Task details: Beginning with the line containing "2495x1484 pixels. How" and ending with the last line of the entries below, copy each line exactly and nothing else.

== Segment start ==

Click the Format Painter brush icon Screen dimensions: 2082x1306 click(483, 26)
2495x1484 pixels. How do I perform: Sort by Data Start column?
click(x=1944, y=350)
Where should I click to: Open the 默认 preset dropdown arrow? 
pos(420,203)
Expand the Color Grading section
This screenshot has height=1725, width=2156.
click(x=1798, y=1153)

== Segment end ==

Written solution:
2495x1484 pixels. How do I perform: Sort by Data Start column?
click(x=1944, y=350)
Where should I click to: Open the 默认 preset dropdown arrow? 
pos(420,203)
Expand the Color Grading section
This screenshot has height=1725, width=2156.
click(x=1798, y=1153)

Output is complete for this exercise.